_Aufgabe_
Stelle alle folgenden Datensätze als CSV mit den zwei Spalten „aufforderung“ und „antwort“ dar, mit einer Zeile pro Aufforderung, bei der Text und Antwort jeweils in einem eigenen Feld in Anführungszeichen stehen und Zeilenumbrüche durch Leerzeichen ersetzt sind. Lass die Bilder weg.

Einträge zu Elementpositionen

---

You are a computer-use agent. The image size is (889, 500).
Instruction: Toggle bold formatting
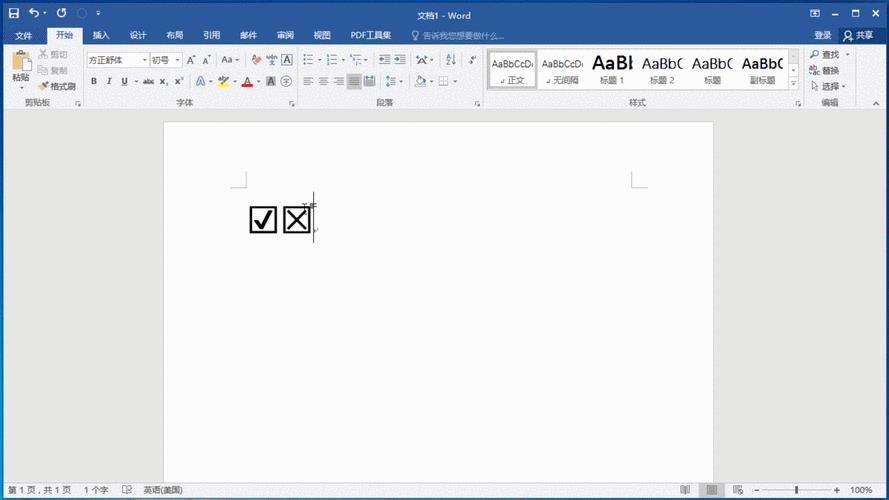[94, 81]
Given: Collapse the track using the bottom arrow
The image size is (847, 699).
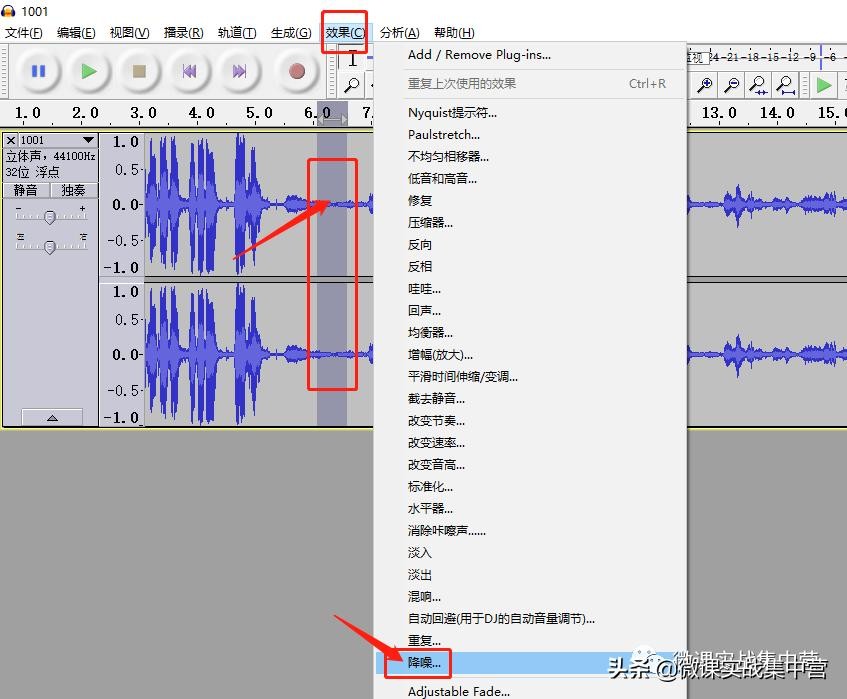Looking at the screenshot, I should [51, 417].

---

_Ergebnis der Übung_
aufforderung,antwort
"You are a computer-use agent. The image size is (889, 500). Instruction: Toggle bold formatting","[94, 81]"
"Given: Collapse the track using the bottom arrow The image size is (847, 699).","Looking at the screenshot, I should [51, 417]."